/mac-terminal

A repository with my config files and setup instructions for my terminal prompt on the Mac.

Primary LanguageShell

My MacOS Terminal Setup

This is a guide on how I set up my terminal on MacOS for maximum productivity (mainly for Python and AWS cloud development).

terminal screen shot

It has three components:

  • Starship (Prompt): The text that is displayed before each command.
  • Fish (Shell): The program that runs in the terminal and executes commands (and gives me auto-complete and syntax highlighting).
  • Warp (Terminal App): The program that displays the terminal window. It lets me select and edit my commands with the mouse, and also times my commands so I can see how long they take.

It also looks nice. 😄

The terminal "prompt" is the text that is displayed before each command. It's useful for showing things like the current directory, coding environment, git branch, AWS profile, etc.
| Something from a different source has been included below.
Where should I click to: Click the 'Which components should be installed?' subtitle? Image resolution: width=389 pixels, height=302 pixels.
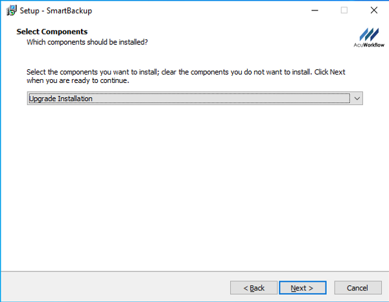87,42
Starship is a cross-shell prompt that is fast, minimal, and customizable.

# Install Starship
curl -sS https://starship.rs/install.sh | sh

The config file I use is starship/starship.toml. You should place it in ~/.config/starship.toml.

# Copy the config file from this repo.
cp starship/starship.toml ~/.config/starship.toml

A shell program is the program that runs in the terminal and executes commands. The default shell on MacOS is Bash. A lot of people also use zsh.

But I prefer Fish because it just comes with a lot of nice features out of the box. The ones I use the most are the auto-suggestions and the syntax highlighting.

# Install Fish
brew install fish
# Make Fish the default shell
chsh -s /usr/local/bin/fish

You can also configure fish in the ~/.config/fish/config.fish file. The config file I use is fish/config.fish. It includes a line to use Starship as the prompt.

# Copy the config file from this repo.
cp fish/config.fish ~/.config/fish/config.fish

The disadvantage of Fish is that it's not as widely used as Bash or Zsh. So you might run into some issues with certain commands. Scripts and environment variables are set a little differently.

Fish Tutorial: https://fishshell.com/docs/current/tutorial.html

A terminal emulator is the program that actually displays the terminal window. The default one on MacOS is called Terminal.app.

I prefer Warp because it has some nice features like tabs, themes, and auto-complete. The best feature is being able to actually select your command with the mouse, and edit it (really useful for long commands).

It's (currently?) free.

# Install Warp
brew install --cask warp

Font

For fonts and icons to display properly in Starship and in Warp, please get a NerdFont (which has things like icons and emojis built in).

https://www.nerdfonts.com/

I am using RobotoMono Nerd Font in Warp.

Color Scheme

I've got my own color scheme, which I've included in this repo. It's called warp/px_green.yaml. You can import it into Warp by creating a theme directory (if you haven't already) and copying the file into it.

mkdir -p ~/.warp/themes/
cp warp/px_green.yaml ~/.warp/themes/

Then you can select it in Warp's settings. Go to Warp > Settings > Appearance and click to change the current theme. You might have to reload Warp for it to show up.

If you don't like Warp, then I recommend iTerm2 (which I sometimes also use).